The closet radicals are responsible for Joe Biden’s statements that hark back to Bill Clinton’s policy of supporting the Mujahideen in Kashmir.

While the concept of a “fringe” is valid in socio-political analysis, the mistake often made is to regard as equal in significance all segments of the fringe. The religious fringe may be different in its chemistry and interests from the economic fringe, while the political fringe may differ from the cultural outlier. Politicians and their handlers (especially those having fringe elements in their own thinking) frequently confuse the significance of one from the other, thereby either pandering to almost all of them or avoiding getting close to segments that are not at all representative of the mainstream.
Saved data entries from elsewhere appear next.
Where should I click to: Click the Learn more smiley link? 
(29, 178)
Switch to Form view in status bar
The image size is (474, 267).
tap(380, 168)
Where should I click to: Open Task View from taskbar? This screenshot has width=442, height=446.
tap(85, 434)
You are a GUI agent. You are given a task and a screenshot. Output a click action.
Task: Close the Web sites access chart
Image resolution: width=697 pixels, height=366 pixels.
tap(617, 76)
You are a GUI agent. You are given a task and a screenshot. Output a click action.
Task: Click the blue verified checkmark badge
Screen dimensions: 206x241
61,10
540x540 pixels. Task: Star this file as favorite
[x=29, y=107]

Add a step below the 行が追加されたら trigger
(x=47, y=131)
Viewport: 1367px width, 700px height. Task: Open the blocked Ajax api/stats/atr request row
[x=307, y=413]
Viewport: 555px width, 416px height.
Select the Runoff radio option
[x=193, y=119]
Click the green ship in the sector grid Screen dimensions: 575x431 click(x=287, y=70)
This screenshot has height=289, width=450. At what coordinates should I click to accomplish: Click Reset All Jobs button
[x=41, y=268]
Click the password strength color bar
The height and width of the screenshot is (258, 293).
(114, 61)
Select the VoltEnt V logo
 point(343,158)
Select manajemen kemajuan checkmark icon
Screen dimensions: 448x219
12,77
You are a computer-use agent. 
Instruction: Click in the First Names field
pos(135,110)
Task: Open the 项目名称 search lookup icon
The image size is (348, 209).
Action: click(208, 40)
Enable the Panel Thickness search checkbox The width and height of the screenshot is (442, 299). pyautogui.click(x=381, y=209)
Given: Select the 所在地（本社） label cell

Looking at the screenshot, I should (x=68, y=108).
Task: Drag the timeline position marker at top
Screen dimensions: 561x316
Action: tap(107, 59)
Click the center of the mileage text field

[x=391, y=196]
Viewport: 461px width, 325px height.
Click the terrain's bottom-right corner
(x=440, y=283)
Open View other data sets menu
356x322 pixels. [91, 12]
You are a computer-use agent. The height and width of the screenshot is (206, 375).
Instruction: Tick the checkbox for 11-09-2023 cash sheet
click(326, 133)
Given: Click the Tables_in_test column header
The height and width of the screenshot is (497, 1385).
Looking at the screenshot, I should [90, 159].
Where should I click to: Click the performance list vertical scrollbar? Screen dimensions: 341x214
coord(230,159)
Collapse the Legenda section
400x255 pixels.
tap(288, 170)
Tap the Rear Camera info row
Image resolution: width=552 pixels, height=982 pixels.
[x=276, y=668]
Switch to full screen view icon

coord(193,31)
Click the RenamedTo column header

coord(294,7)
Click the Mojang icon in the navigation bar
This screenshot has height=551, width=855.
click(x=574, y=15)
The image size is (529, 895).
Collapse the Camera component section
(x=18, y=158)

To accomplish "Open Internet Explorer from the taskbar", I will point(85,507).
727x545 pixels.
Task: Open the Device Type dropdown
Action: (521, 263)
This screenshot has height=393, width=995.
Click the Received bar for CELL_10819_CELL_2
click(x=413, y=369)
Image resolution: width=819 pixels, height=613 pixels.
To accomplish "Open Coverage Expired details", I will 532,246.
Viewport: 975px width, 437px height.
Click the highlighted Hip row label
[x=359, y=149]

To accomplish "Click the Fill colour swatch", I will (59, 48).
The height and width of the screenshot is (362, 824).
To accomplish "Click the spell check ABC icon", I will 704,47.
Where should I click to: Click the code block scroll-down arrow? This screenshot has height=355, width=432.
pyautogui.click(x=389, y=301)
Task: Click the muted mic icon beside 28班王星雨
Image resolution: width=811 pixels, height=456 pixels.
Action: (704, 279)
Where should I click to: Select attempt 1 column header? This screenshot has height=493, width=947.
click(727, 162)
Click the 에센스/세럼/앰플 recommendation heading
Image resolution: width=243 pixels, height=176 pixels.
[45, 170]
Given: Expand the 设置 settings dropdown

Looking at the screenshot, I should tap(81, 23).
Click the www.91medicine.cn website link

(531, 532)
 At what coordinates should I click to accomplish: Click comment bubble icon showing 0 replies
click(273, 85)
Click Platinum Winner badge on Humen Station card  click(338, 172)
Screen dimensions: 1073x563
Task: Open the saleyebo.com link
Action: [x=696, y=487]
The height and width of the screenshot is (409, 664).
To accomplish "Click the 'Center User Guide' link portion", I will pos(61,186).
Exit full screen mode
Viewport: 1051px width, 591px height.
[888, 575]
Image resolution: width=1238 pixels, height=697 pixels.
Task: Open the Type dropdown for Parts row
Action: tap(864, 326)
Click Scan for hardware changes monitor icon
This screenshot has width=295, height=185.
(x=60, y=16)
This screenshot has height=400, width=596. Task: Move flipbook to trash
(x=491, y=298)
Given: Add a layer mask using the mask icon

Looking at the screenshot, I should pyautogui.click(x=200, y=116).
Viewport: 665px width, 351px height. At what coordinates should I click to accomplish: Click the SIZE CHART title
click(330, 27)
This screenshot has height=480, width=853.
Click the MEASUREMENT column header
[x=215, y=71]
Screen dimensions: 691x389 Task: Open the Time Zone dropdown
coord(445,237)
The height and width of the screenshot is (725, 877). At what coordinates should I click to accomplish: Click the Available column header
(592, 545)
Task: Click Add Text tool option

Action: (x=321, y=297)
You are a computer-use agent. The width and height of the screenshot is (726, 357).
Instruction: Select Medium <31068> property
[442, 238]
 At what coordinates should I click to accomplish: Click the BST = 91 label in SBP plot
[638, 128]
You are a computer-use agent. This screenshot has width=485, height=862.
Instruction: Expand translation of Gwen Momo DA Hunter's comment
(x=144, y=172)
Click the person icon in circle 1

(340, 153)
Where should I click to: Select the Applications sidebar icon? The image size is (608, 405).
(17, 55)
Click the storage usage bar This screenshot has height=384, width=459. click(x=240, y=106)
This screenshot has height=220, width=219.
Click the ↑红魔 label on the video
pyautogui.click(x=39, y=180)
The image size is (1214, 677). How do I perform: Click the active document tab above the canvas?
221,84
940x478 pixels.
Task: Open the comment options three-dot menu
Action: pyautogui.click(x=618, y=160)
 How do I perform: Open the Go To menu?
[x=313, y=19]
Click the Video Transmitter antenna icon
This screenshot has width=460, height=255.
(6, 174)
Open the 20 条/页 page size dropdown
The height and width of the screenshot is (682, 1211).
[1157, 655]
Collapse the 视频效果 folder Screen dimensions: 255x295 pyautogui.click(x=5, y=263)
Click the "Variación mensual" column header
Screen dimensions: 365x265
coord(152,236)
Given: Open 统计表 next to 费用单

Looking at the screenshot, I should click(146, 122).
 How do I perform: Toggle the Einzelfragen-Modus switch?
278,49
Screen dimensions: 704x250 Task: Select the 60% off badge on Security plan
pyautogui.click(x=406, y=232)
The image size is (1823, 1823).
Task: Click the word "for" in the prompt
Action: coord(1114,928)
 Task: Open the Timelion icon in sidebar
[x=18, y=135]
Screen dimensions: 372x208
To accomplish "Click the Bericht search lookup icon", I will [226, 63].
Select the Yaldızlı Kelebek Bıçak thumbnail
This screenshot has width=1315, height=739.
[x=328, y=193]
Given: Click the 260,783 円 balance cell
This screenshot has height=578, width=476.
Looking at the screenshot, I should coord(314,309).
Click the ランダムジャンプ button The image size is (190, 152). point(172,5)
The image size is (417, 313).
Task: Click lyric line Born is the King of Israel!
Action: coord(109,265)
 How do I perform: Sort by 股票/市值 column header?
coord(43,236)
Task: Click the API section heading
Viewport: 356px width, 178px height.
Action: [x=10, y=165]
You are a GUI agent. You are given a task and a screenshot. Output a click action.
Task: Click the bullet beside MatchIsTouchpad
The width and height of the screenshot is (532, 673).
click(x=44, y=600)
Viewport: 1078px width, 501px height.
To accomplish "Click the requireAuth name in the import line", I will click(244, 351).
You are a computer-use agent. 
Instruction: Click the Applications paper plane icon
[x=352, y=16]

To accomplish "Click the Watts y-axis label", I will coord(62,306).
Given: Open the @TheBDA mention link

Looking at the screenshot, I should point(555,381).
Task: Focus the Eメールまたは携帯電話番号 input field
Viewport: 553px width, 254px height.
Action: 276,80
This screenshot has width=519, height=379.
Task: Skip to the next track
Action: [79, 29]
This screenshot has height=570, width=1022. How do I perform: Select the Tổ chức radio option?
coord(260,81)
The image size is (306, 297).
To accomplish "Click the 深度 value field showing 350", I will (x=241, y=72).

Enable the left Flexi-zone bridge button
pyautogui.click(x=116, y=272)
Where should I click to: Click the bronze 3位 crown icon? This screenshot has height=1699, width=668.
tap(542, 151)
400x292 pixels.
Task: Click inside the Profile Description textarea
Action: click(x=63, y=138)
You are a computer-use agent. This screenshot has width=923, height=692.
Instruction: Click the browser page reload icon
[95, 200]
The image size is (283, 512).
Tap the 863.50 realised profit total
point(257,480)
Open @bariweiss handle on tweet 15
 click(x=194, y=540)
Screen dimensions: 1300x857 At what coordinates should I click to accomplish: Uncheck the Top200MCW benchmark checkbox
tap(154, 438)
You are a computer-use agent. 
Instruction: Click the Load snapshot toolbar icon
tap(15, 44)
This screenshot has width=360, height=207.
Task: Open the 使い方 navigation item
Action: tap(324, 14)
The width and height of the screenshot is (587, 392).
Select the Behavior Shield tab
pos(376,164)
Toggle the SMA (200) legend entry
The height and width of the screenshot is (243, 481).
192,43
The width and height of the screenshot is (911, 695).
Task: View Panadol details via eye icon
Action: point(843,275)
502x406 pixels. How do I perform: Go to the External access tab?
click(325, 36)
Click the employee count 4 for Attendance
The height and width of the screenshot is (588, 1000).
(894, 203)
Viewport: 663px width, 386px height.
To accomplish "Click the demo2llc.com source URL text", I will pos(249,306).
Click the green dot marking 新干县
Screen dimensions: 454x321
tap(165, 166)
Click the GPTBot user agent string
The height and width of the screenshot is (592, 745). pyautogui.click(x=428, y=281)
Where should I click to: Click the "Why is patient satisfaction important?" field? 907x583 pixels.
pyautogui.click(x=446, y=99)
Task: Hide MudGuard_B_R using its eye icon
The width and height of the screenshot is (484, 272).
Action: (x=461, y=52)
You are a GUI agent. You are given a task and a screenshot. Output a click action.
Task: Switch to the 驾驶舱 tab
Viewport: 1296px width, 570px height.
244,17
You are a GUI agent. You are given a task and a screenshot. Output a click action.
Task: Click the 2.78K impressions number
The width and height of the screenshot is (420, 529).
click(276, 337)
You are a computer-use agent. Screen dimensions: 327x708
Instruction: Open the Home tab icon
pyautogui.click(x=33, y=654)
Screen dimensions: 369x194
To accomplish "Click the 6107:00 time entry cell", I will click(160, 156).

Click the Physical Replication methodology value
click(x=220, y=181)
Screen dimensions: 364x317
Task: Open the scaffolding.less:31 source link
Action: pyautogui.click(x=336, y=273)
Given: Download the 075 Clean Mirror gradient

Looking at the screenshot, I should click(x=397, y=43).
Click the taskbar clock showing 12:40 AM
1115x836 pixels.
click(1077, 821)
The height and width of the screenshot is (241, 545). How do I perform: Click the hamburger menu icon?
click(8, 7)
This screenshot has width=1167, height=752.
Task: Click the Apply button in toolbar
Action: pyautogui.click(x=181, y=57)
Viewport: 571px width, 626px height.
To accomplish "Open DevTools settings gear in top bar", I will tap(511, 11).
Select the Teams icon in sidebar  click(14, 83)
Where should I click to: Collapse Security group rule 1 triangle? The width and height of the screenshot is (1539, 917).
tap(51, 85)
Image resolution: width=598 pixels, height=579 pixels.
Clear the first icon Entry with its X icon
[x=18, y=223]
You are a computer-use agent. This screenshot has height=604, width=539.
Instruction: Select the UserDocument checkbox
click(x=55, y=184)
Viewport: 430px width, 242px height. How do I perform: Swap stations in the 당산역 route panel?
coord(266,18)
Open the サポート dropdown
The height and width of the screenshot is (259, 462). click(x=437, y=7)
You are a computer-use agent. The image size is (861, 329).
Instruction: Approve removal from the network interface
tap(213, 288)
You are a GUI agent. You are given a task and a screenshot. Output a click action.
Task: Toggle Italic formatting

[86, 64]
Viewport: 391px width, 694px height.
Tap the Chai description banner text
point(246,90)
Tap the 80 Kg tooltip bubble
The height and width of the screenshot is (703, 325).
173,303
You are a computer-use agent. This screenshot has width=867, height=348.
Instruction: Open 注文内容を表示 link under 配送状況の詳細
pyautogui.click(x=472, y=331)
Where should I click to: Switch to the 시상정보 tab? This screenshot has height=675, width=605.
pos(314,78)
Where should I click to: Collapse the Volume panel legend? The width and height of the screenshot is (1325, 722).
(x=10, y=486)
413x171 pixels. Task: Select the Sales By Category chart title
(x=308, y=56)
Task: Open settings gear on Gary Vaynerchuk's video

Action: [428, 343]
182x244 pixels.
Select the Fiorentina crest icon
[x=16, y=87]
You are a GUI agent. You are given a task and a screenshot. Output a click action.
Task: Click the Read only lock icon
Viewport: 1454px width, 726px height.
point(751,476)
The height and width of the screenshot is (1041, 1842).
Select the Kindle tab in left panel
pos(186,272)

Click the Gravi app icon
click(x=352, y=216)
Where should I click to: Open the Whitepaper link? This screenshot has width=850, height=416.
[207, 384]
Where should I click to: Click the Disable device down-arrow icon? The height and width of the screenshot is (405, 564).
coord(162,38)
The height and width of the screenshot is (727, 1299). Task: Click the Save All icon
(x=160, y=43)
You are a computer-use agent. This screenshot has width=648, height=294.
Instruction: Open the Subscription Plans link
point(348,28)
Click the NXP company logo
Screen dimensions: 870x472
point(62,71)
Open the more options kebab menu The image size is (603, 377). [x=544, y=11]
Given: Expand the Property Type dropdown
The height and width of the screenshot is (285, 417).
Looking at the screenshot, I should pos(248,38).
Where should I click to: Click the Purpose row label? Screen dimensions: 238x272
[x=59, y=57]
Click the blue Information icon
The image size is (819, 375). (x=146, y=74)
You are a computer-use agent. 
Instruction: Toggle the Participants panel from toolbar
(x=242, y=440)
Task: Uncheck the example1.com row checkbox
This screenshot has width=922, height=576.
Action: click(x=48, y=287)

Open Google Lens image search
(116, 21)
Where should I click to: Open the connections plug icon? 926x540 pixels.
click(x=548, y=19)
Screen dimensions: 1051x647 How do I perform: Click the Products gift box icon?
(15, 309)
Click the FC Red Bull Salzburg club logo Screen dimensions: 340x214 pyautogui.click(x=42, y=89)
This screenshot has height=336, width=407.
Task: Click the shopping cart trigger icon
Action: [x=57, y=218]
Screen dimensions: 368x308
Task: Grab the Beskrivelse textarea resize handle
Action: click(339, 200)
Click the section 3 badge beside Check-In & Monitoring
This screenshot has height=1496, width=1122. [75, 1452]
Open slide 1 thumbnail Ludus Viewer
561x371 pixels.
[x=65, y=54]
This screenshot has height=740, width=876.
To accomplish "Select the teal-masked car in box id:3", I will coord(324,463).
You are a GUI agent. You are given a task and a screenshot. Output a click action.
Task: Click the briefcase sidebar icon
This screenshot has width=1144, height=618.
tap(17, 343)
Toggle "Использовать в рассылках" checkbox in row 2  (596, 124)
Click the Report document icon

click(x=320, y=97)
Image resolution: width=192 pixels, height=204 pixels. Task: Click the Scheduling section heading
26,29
President Donald Trump seems to be getting ill-served by associates such as Stephen Miller, who had been marinated in the Jeff Sessions School of Confederate Thought before he joined the campaign waged by the US billionaire in the 2016 Presidential polls. As a consequence of this and some other personnel choices, President Trump has in effect adopted a policy of seeking to roll back the tide of non-white numbers within the population of his country. Back in the early 1990s, when a flood of East Europeans came in search of their futures to the US, many were surprised at the (to them) high proportion of non-whites in the US. During a 1992 visit to the US, several young immigrants from the former Soviet bloc expressed their views candidly to this columnist, that there were far too many non-whites in the US, which to them was unexpected and unwelcome. Just as an influx from East Europe may have prodded a shift to the hard right in Israeli politics, certainly the 1990s marked the start of a campaign to reclaim a past where those of European extraction formed the overwhelming majority of US citizens. In this, President Clinton in practice stood on the “right” side, while verbally spouting alternative rhetoric, from his taunt at the impetuous Sister Souljah during the 1992 campaign, to the introduction of prison rules and other measures which criminalised large swathes of the African-American community, much of which nevertheless remains in thrall to the Clintons to this day. Or to his throwing into the waste bin the Taft-Hartley Act in order to benefit Wall Street, which stands by the Clintons to this day.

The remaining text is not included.